Material provided Start Marker

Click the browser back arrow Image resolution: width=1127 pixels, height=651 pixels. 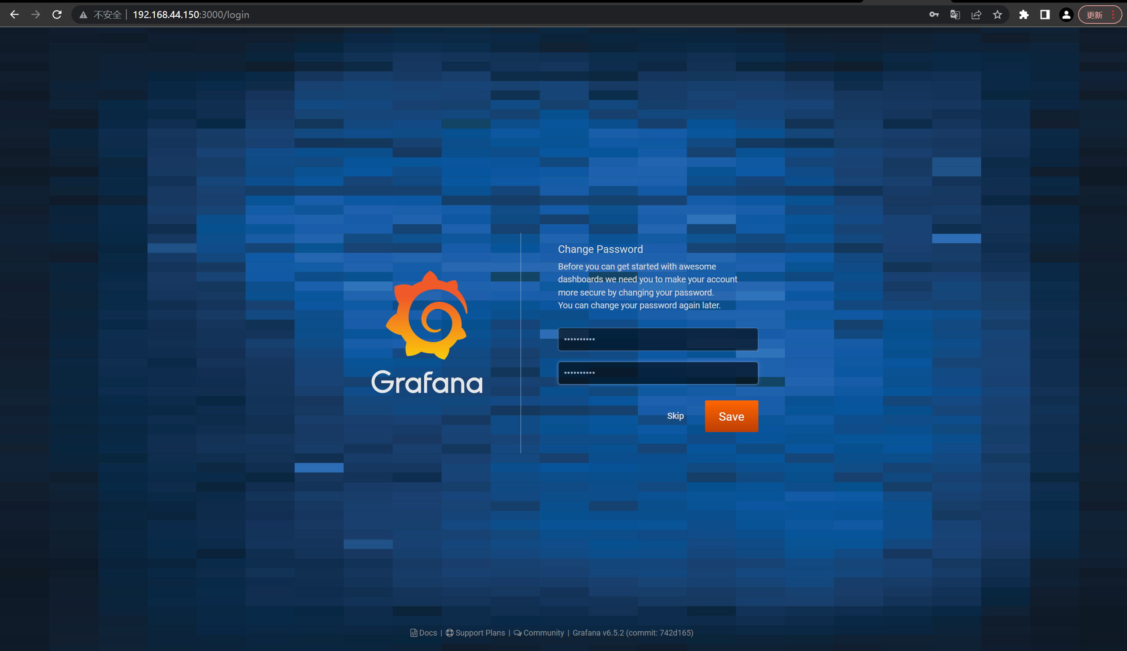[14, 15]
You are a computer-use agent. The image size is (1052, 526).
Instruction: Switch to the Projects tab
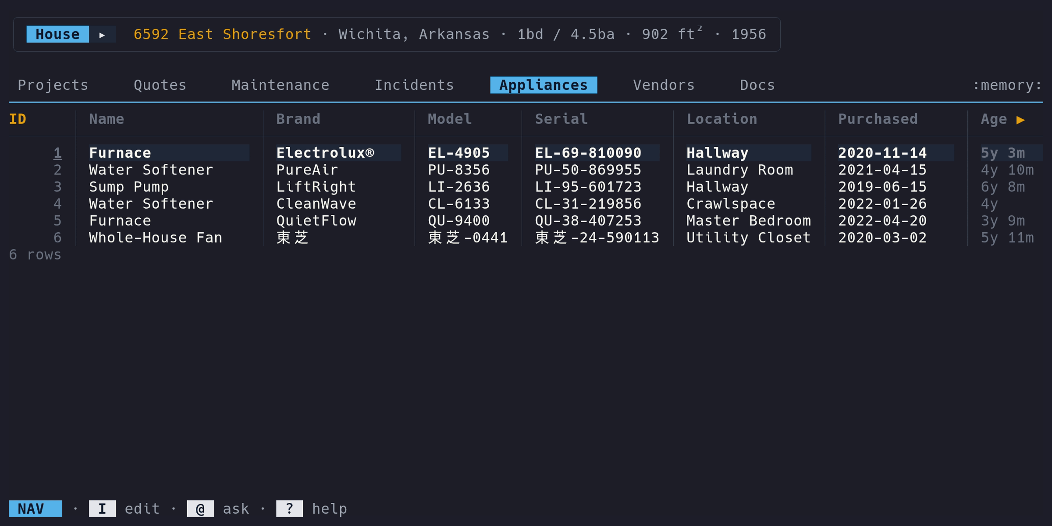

Material provided End Marker
Material provided Start Marker

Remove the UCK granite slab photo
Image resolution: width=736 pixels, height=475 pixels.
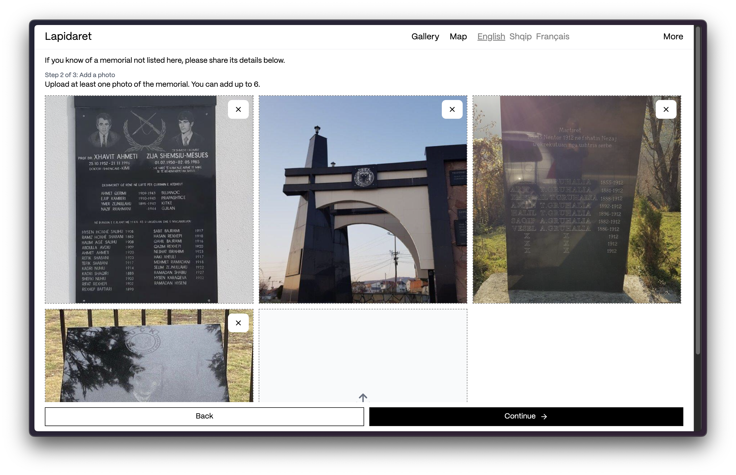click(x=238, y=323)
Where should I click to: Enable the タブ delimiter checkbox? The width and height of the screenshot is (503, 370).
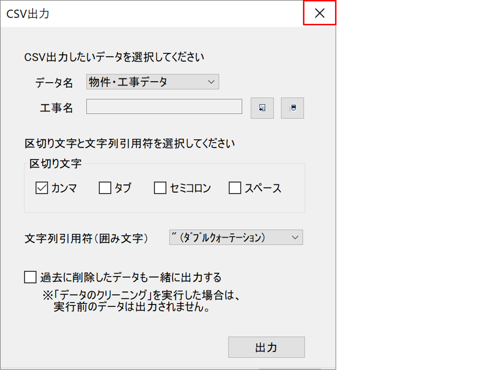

Material provided End Marker

Print an exact copy of the lines above, from the one containing "Remove the UCK granite slab photo" through the one containing "Where should I", and leave out the pictures.

Remove the UCK granite slab photo
Image resolution: width=736 pixels, height=475 pixels.
click(x=238, y=323)
Where should I click to: Enable the タブ delimiter checkbox? The width and height of the screenshot is (503, 370).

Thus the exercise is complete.